SOURCE DATA Start Marker

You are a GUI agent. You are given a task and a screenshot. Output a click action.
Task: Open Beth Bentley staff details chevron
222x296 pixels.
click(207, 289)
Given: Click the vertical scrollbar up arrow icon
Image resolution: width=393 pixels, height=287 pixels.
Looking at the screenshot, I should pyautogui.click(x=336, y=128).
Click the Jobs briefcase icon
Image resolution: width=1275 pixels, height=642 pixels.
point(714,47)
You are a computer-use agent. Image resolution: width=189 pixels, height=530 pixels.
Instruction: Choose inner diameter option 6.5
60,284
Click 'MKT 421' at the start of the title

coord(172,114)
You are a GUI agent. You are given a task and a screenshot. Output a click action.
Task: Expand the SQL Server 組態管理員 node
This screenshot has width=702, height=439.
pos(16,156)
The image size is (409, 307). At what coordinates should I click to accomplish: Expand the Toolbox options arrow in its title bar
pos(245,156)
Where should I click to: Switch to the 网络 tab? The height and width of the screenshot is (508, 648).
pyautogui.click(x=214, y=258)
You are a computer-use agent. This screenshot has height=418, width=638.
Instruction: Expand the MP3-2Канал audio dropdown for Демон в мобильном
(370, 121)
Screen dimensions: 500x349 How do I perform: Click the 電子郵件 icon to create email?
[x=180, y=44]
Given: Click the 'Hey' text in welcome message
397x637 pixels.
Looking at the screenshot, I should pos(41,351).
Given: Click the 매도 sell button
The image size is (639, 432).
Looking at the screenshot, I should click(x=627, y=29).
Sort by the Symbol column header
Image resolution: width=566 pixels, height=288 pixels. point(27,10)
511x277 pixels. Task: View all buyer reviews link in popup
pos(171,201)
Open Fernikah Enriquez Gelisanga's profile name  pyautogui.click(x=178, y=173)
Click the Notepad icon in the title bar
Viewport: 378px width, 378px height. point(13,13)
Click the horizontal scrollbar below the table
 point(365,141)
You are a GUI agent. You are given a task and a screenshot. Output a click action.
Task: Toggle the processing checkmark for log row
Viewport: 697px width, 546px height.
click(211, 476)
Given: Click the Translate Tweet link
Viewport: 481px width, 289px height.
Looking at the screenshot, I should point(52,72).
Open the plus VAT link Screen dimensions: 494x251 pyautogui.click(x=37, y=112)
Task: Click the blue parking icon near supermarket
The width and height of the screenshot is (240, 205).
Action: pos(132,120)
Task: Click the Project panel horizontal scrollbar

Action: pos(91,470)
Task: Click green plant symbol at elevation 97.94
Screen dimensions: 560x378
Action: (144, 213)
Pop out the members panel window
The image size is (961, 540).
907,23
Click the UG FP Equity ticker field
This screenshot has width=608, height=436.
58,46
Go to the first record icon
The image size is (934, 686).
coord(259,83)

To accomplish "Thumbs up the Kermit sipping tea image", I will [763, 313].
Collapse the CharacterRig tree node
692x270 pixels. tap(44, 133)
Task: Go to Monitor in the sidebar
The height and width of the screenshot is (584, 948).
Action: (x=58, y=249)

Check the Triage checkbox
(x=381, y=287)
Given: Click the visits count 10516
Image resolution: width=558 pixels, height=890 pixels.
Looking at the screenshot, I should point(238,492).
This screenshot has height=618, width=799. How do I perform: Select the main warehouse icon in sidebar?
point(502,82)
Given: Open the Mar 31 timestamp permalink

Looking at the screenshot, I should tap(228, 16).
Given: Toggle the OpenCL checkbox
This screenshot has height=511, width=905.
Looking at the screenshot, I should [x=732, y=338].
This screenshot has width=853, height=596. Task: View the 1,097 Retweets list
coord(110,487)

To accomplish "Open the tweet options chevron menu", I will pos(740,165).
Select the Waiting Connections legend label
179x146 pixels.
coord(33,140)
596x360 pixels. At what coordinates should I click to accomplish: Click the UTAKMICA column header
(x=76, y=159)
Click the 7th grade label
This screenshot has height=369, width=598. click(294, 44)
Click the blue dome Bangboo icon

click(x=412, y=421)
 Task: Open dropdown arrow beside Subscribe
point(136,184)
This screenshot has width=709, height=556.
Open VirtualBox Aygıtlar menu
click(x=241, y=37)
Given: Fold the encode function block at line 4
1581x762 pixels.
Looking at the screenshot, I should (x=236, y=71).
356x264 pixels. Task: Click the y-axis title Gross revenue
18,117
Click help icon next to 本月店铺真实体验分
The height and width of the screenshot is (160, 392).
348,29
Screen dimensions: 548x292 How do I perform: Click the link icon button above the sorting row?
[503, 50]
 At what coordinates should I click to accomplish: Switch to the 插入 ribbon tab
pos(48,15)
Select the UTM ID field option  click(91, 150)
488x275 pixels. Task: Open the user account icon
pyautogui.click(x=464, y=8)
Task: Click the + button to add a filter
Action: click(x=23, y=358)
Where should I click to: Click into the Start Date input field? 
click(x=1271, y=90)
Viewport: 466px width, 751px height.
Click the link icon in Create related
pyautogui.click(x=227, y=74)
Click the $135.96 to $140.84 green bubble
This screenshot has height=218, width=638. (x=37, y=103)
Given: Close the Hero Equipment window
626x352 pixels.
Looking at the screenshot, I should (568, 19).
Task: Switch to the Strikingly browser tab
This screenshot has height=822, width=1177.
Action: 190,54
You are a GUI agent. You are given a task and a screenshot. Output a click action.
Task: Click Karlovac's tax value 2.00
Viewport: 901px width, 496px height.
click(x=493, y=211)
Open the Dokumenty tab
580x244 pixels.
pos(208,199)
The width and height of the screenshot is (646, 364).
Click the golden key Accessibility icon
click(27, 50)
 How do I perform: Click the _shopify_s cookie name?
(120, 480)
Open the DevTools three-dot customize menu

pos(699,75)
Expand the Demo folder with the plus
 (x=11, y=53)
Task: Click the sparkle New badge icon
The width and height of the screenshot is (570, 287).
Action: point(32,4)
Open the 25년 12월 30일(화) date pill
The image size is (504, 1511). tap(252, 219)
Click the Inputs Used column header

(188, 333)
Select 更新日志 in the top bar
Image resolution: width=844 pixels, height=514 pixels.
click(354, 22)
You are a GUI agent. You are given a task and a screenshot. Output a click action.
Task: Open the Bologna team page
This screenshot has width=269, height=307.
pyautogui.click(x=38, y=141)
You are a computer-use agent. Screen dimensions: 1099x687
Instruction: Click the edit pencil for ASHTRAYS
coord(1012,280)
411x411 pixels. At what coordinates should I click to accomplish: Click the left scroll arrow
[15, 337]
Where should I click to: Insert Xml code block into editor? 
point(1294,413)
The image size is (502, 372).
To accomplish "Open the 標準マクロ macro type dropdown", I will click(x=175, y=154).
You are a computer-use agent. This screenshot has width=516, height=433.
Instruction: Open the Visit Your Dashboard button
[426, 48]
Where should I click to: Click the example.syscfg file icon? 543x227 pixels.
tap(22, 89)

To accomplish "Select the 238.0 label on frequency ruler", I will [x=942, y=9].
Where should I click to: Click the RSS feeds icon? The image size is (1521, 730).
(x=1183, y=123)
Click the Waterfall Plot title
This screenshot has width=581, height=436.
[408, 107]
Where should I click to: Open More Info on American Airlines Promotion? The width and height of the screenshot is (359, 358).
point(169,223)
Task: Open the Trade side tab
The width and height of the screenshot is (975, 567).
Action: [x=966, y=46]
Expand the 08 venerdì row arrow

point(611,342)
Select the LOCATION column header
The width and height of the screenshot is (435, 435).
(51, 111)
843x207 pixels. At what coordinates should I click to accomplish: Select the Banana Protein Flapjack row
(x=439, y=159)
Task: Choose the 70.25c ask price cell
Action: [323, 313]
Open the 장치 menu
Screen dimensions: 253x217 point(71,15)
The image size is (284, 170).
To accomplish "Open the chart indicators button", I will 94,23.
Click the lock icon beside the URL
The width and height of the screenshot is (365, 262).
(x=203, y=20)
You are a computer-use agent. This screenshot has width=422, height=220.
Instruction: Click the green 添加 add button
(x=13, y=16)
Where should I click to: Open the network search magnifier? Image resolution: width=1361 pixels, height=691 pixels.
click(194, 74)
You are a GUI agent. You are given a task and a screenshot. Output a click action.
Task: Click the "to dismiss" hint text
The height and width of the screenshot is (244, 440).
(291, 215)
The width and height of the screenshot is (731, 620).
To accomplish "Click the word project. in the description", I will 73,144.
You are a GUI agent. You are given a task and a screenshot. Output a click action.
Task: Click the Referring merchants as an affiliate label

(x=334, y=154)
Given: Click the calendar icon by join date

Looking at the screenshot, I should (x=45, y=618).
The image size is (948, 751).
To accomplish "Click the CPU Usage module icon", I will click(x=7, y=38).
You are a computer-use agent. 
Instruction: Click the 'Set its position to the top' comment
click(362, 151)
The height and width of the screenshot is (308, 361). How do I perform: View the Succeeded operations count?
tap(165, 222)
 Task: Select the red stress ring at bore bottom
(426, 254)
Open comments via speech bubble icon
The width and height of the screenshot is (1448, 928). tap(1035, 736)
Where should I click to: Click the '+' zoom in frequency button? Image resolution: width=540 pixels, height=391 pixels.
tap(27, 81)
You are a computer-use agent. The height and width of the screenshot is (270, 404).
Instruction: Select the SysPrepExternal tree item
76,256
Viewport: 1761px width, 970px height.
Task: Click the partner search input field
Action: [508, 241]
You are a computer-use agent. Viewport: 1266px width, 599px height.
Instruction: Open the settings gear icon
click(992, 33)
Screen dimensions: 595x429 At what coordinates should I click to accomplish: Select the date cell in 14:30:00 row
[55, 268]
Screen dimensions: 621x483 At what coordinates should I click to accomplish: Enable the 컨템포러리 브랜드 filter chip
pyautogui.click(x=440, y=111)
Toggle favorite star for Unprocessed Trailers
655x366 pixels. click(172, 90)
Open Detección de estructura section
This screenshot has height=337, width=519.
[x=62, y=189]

SOURCE DATA End Marker

Reproduce every line from the listing above that holds the word "will".

To accomplish "Thumbs up the Kermit sipping tea image", I will [763, 313].
To accomplish "Open the tweet options chevron menu", I will pos(740,165).
To accomplish "Open the 標準マクロ macro type dropdown", I will click(x=175, y=154).
To accomplish "Select the 238.0 label on frequency ruler", I will [x=942, y=9].
To accomplish "Open the chart indicators button", I will 94,23.
To accomplish "Click the word project. in the description", I will 73,144.
To accomplish "Click the CPU Usage module icon", I will click(x=7, y=38).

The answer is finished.